Okay so the toString opperation. Boiling down a bunch of details let me just show you some examples of things and what they end up producing as a string representation. And for the most part these are exactly what you'd expect. If you had a null value and you ended up doing that toString abstract operation in some way, you'd get quote null.

Same thing with undefined, true false, floating point numbers, even the zero. Things get a little strange when we look at the negative zero, remember that. We already saw that it lies, the toString operation for negative zero lies and produces a quote, zero. So that's one of the corner cases and we'll talk more about corner cases in a bit.

All right so if we call toString on an object remember it's going to invoke the toPrimitive with the string hint. So what's that going to give us? Remember that's gonna end up calling toString first and if it's present and then it's going to use valueOf. That's the order that it does.

So what's that gonna look like on some particular object? Well, if it's an array, for example, arrays have a default toString, which serializes the representation of the array. It's a bit of a strange serialization, in my opinion, because they're leaving off the brackets. So if you serialized a empty array, you get an empty string.

I think that was a really dumb decision. I don't know why they left off the brackets. Because it turns out, there's a bunch of things that can serialize to strings. So how am I supposed to know whether it was an empty array? But nevertheless, this is how it works.

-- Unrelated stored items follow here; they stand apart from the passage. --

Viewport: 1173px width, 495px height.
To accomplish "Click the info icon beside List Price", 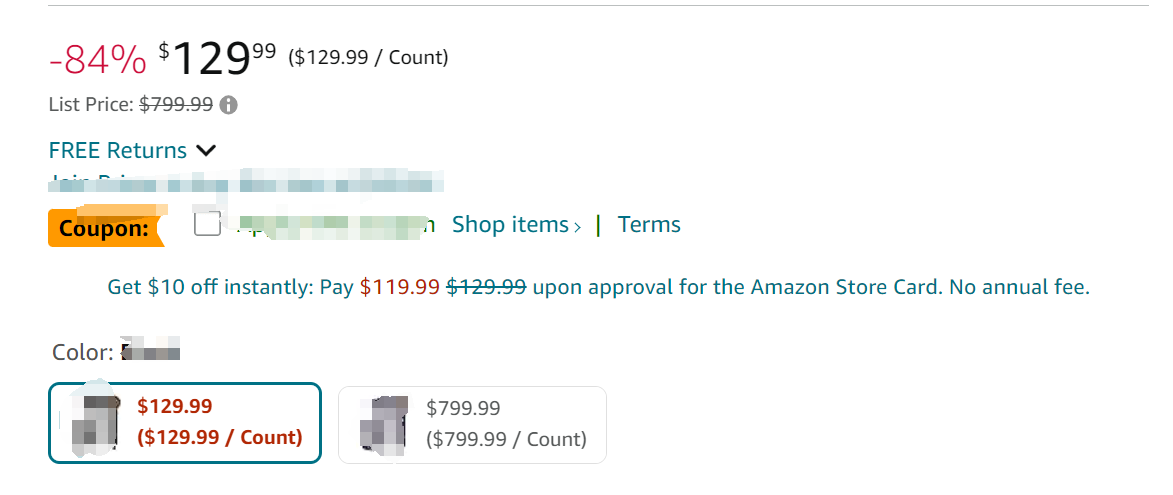I will pyautogui.click(x=229, y=104).
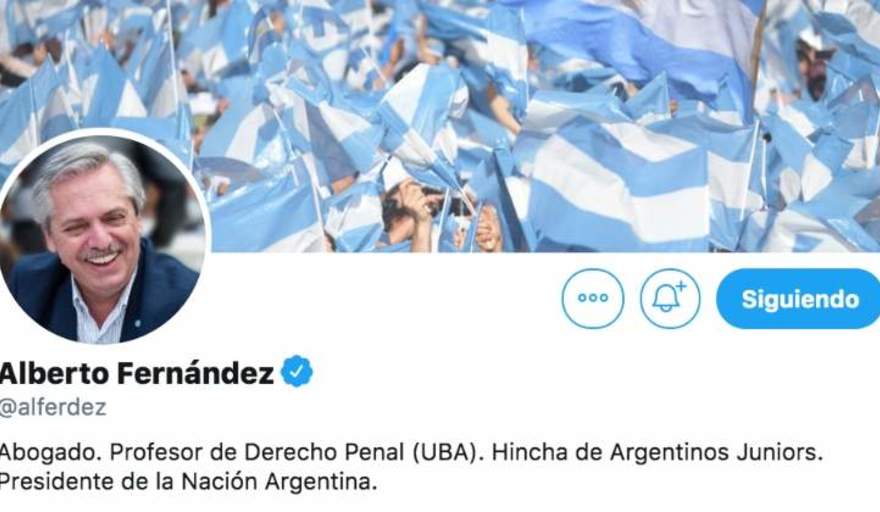
Task: Click the checkmark inside the verified badge
Action: 297,371
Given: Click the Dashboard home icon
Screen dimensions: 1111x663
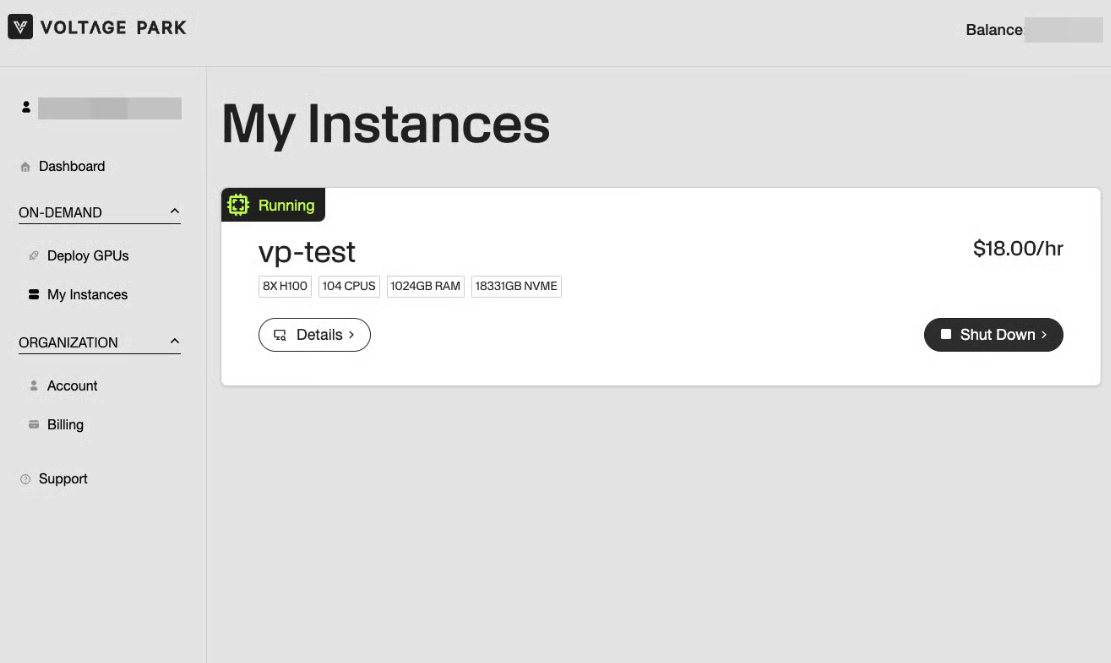Looking at the screenshot, I should click(26, 167).
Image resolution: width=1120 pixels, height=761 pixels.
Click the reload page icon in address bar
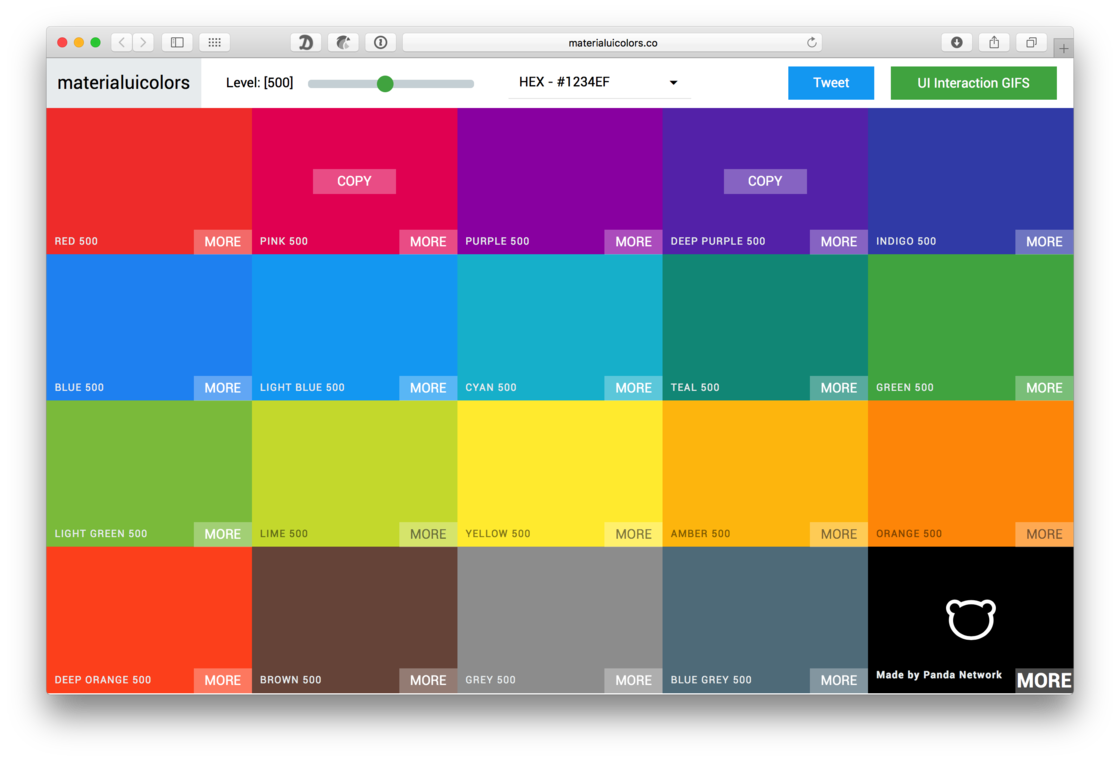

The built-in toString on arrays leaves off the brackets. If we have an array with some contents in it, it'll show those contents unless they're null and undefined. And this is even weirder, the toString definition for this. I actually was just reading the spec the other day and I was like why on earth they do this, nulls and undefines, when they show up in arrays just get left out.

I mean they're there presently. You can see there's a comma there. They're there presently in terms of position, but they're not represented as nulls and undefines the way null and undefine when toStrings do. In my opinion, a bizarre inconsistency. Essentially, array to stringification is like maybe you could use it in the dev console but I would never use something like this in my program because all these weird corner cases of its behavior.

>> Kyle Simpson: What about on objects? I'm sure you've all seen the bracket object object thing which is like, what on earth is that? The default toString on the object of prototype is to do that whole bracket thing. And this, let me just rant for just a micro moment here, why on earth did they leave off the square brackets for arrays and put the square brackets on objects?

Somebody explain that to me, what on earth. Bonkers. Okay but back to reality for a moment. It does the square brackets, it does a lower case object and then it puts in this thing which is called the string tag. And it turns out you can actually override the string tag for any of your own custom objects using an ES6 symbol.

You can, it's called toString tag and you can change it. So you could change it from saying Object there in that string to saying my favorite number, or whatever you want it to say. That's a meta programming thing but it is possible to do. So that Object there is the default string tag for all default objects.

And then the toString method takes that string tag and wraps this other junk around it. If you over ride the toString method, you can completely control what you want the stringtification of your object to look like. In this case, I'm making it turn, return just a string X.

I have used this by the way, I have defined a toString method, but I've defined it as a getter so that it can be dynamically returned in the string tag. I've defined this in such a way so that, on an object, and I don't do this all the time.

But if I'm trying to understand what's in the context of an object, object Object is not helpful to me. But you can override it, and tell it to JSON-stringify the object and print those results, and that is much nicer. So you can override a toString, or the string tag, to help you in the dev console.

But again, this is not the sort of metaprogramming I would typically do much in my programs.